Build an MCP server with Laravel (and use it to publish this post)

by Daniel Coulbourne February 18, 2026

Every MCP server tutorial you'll find is written in Python or TypeScript. If you're a Laravel developer, you've been left out of the conversation — until now.

Laravel's official laravel/mcp package lets you build MCP servers that expose your application's functionality directly to AI assistants like Claude. No REST API design, no authentication tokens to manage, no SDK to maintain. Just PHP classes that describe what your app can do.

I built an MCP server for this blog in about 20 minutes. Then I used it to write, revise, and publish the post you're reading right now.

What is MCP?

The Model Context Protocol is an open standard that lets AI assistants interact with external systems through "tools" — structured actions with defined inputs and outputs. Think of it as giving an AI hands instead of just a mouth.

Without MCP, an AI can tell you how to create a blog post. With MCP, it can actually create one.

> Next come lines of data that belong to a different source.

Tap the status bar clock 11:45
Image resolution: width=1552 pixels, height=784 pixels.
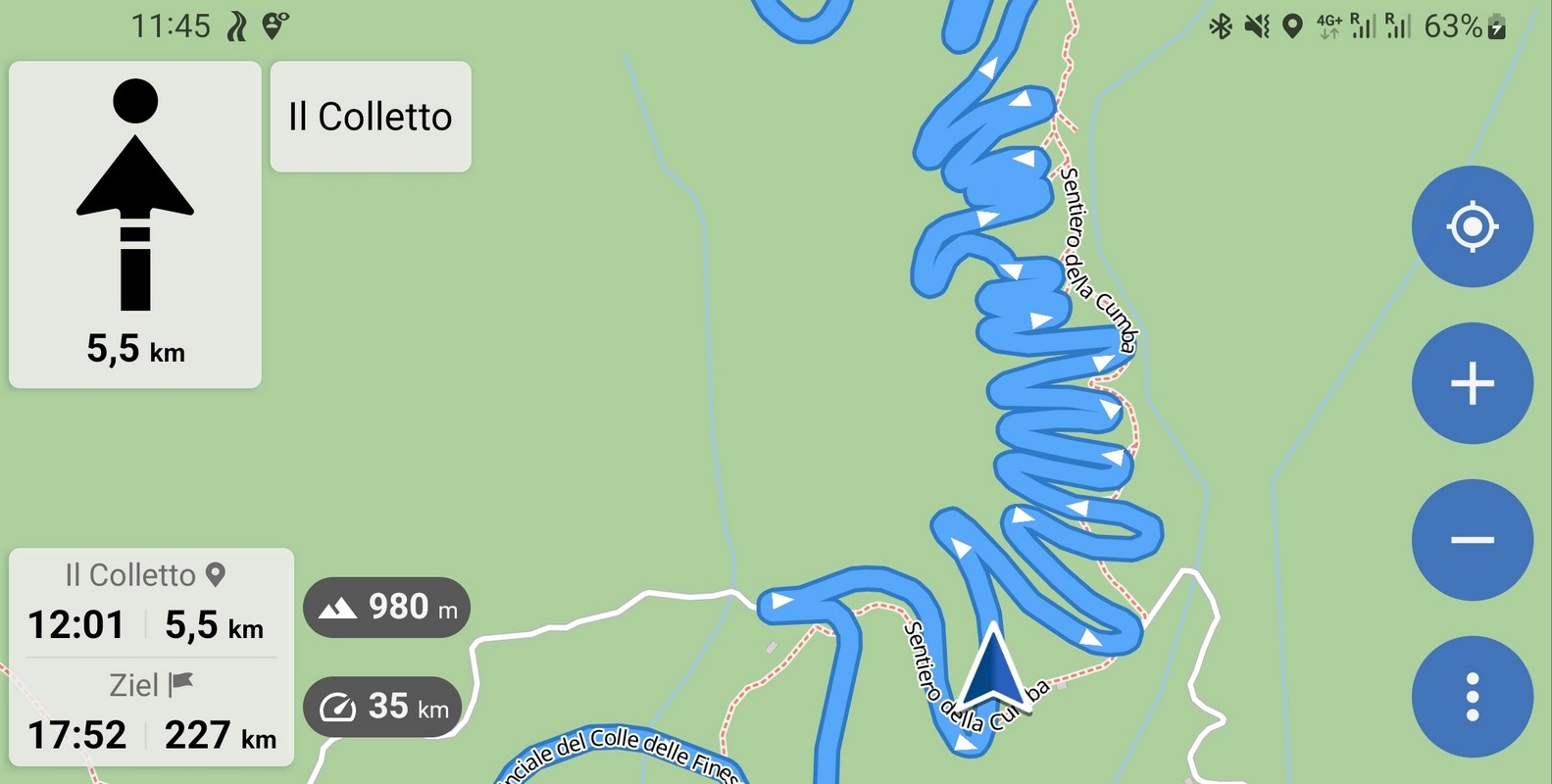[x=171, y=26]
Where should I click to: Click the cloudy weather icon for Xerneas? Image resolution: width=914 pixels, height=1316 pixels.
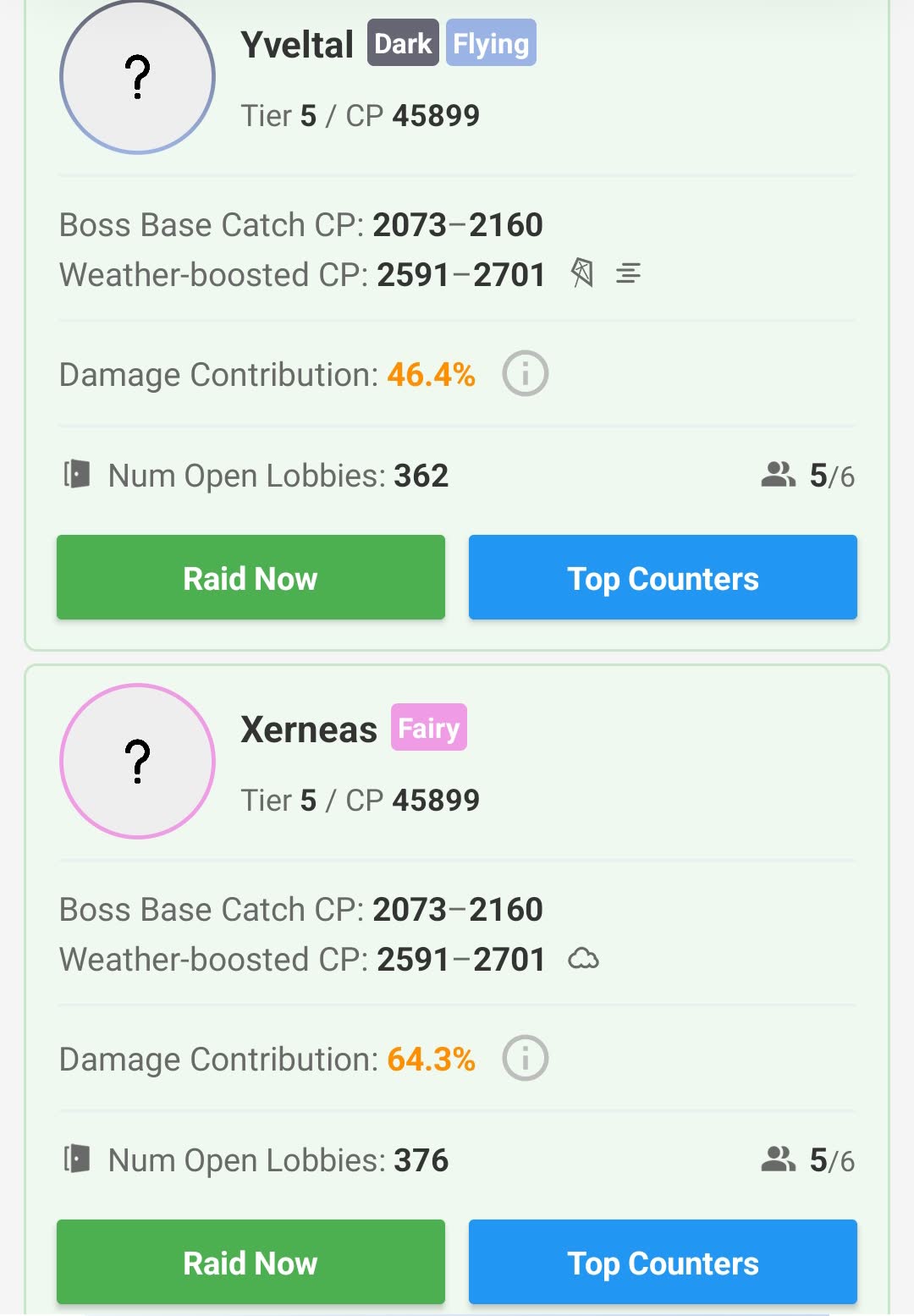coord(583,959)
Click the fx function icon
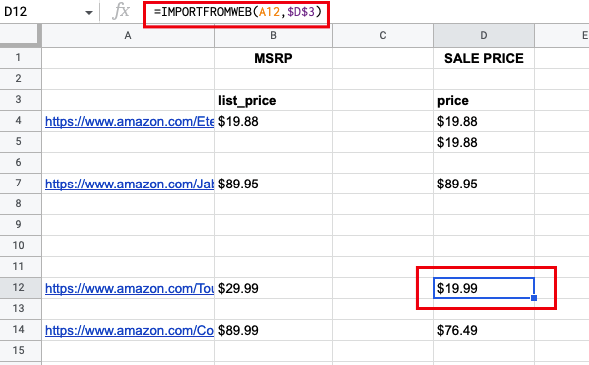Image resolution: width=589 pixels, height=365 pixels. 121,11
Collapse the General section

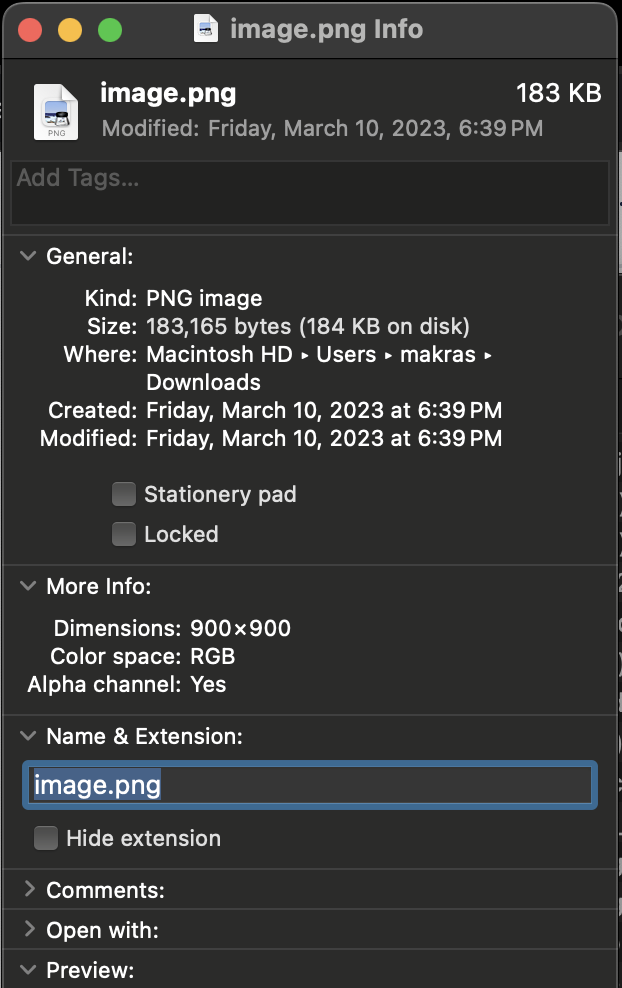28,257
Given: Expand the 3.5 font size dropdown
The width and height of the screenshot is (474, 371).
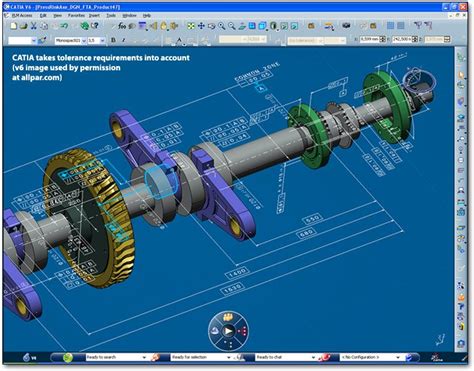Looking at the screenshot, I should coord(102,41).
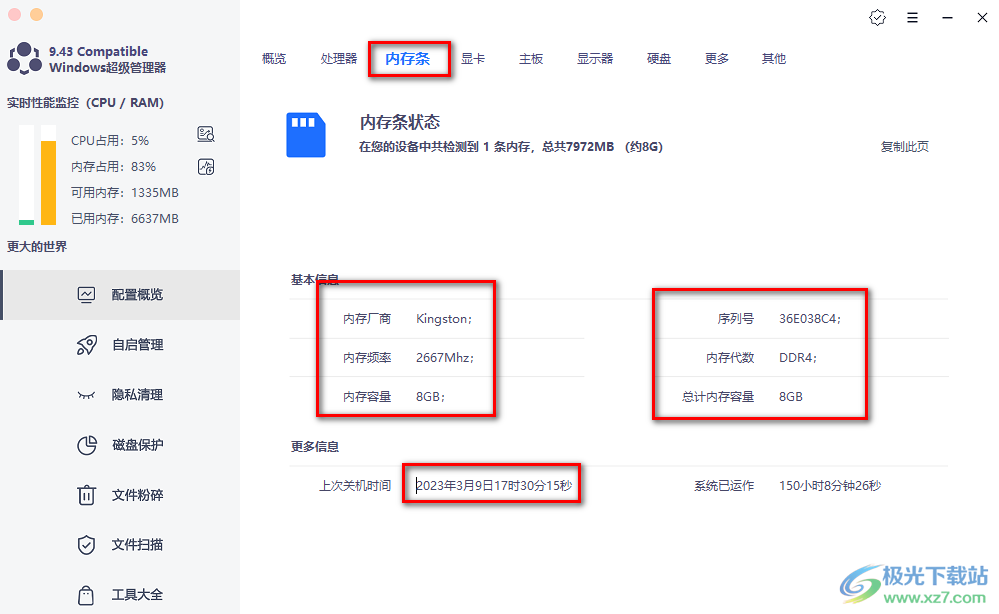
Task: Click the verification badge icon in title bar
Action: [x=877, y=18]
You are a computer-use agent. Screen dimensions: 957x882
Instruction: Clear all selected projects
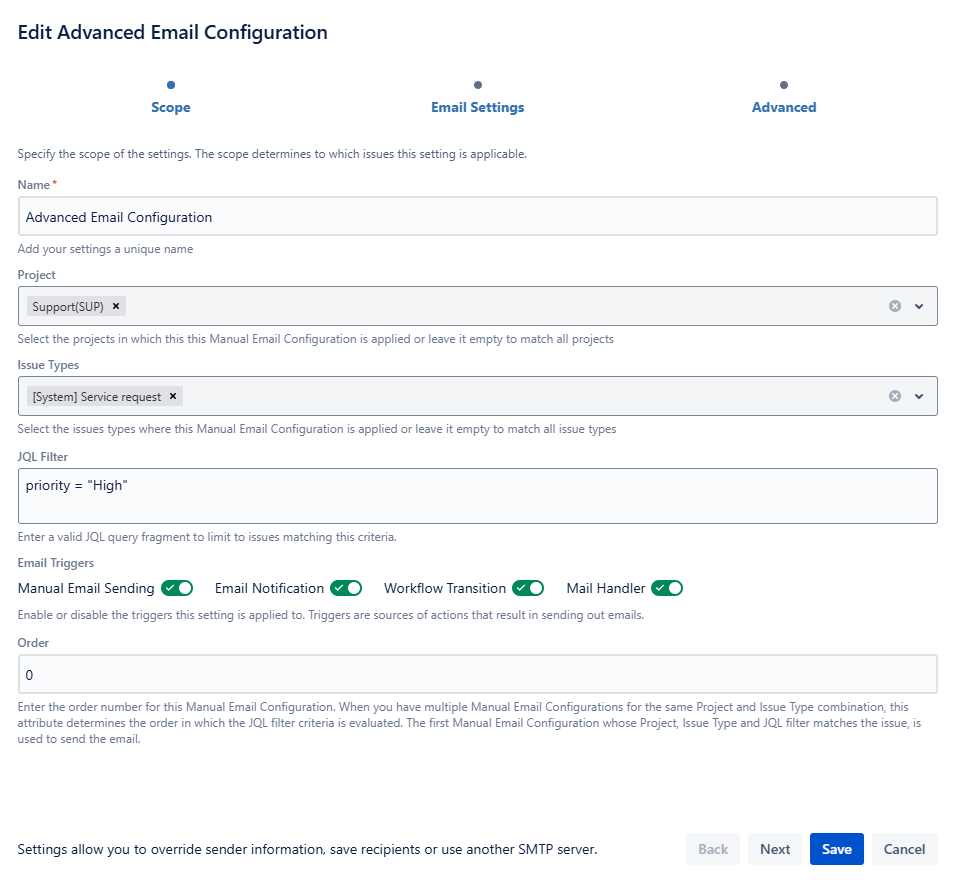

The protocol works over two transports: stdio (for local tools like Claude Code) and HTTP (for remote access). Laravel supports both out of the box.

What we're building

A blog management MCP server with five tools:

Tool What it does
ListPosts Browse posts, filter by published/draft status
GetPost Retrieve a full post by slug, including markdown body
CreatePost Create a new draft post
UpdatePost Edit specific fields on an existing post
PublishPost Set published_at to now — make it live

By the end, Claude Code will be able to manage your blog without you ever touching a browser.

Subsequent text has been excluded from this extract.